Ktoś zadzwonił do Zacha Morrisa… lata 90. powróciły i wygląda całkiem nieźle
Już zdecydowałeś, czy lubisz ten rower, czy nie.
To farba. Jest jaskrawy, jest legowisko i nie będzie wyglądać nie na miejscu na planie Ocalonych przez dzwonek. Dawno, dawno temu mogło tak być, w tym przypadku identyczne wznowienie Slim Chance, roweru, który po raz pierwszy zadebiutował w 1991 roku, a teraz jest ponownie wypuszczany w ograniczonej liczbie, aby uczcić jego 25throcznica. Więc po co to całe zamieszanie?
Szansa to dobra rzecz
Odpowiedź na to pytanie leży w tym, czego szukasz w rowerze. Nie ma tu aero, super sztywnej ramy, ramy o wadze poniżej kilograma, żadnych tarcz. Ale to, czym jest Slim Chance, to kawałek historii, prawdziwa ikona.
W 1982 roku młody twórca szkieletów o imieniu Chris Chance założył Fat City Cycles wraz z Garym Helrichem (który później założył specjalistę od tytanu Merlin Metalworks) na wschodnim wybrzeżu Ameryki.
Kiedy wszystko wokół nich było lutowane, Chance i Helfrich byli pionierami w ramach spawanych metodą TIG ram rowerowych, a dzięki oryginalnemu Slim Chance wypuścił prawdopodobnie pierwszy produkcyjny spawany metodą TIG rower szosowy na świecie.
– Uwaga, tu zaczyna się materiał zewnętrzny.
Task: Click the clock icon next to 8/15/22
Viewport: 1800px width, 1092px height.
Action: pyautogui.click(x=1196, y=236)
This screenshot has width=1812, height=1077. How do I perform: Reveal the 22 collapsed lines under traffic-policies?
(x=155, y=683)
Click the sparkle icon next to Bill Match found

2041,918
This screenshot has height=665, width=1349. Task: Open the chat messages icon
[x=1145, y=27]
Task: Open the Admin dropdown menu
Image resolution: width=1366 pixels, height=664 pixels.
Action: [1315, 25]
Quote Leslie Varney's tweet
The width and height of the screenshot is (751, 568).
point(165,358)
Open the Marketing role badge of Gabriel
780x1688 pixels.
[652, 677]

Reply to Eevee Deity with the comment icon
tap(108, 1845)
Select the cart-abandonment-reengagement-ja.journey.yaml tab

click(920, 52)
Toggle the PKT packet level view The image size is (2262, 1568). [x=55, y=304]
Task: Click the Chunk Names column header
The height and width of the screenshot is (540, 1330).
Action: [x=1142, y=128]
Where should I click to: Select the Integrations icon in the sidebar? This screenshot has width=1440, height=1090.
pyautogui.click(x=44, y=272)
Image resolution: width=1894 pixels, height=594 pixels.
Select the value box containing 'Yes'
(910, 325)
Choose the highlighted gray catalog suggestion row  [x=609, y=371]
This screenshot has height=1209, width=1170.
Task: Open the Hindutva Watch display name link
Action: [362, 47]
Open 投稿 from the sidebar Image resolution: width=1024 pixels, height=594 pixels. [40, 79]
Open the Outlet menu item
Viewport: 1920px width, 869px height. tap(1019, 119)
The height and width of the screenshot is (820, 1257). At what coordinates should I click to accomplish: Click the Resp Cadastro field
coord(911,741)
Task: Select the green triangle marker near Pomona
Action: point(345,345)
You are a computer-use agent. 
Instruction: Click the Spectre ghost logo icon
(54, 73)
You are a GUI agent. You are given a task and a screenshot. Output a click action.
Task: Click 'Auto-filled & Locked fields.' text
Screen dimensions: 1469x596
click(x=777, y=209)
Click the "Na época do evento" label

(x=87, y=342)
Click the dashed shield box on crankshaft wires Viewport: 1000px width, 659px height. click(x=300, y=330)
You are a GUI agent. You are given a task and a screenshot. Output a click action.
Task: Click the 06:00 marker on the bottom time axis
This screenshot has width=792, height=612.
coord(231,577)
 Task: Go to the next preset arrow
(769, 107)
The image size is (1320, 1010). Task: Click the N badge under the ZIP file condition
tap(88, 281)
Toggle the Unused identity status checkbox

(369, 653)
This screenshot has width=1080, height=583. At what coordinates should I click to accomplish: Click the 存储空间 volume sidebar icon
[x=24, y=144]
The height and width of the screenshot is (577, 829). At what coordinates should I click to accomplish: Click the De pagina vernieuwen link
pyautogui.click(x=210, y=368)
Dwadzieścia pięć lat później Chance powraca (po długiej przerwie jako holistyczny uzdrowiciel, tak to się dzieje), i nie tylko odtwarza Slim Chance z oryginalną geometrią, ale w końcu używa pierwotnie zamierzonej zestaw rurek: True Temper.
Według artykułu opublikowanego w tym czasie, Chance od początku chciał używać stali amerykańskiej firmy True Temper, ale czuł, że wybór po prostu nie pasuje do rynku dróg barwionych w wełnie. Brak klocków i nowa konstrukcja byłyby wystarczająco złe, więc zamiast tego skonstruował ramy Slim Chance z rur Columbus TSX, aby zwabić starą gwardię.
Jak potoczyła się reszta to już historia, ale wraz z rowerem górskim Fat Chance, Yo Eddy, Fat City stało się kultową ikoną kolarstwa i pomogło utorować drogę takim markom jak Seven Cycles, Merlin i Independent Produkcja.
Powiedzieć, że zasięg Chrisa Chance’a wykracza daleko poza Fat City Cycles, to jak mówienie o muzyce pop inspirowanej Beatlesami. To nie oddaje sprawiedliwości. A jeśli to cię nie przekonało, że szczupła szansa to jeden Bardzo ważny rower, to weź pod uwagę również, że True Temper – sam w sobie czczony w kręgach kulturystycznych – zaprzestał handlu dętkami rowerowymi.
Dlatego te limitowane edycje zostały zbudowane z wykorzystaniem najnowszych dostępnych wersji True Temper. Powstaje przedmiot kolekcjonerski, a w międzyczasie jeden chory rowerowy brat!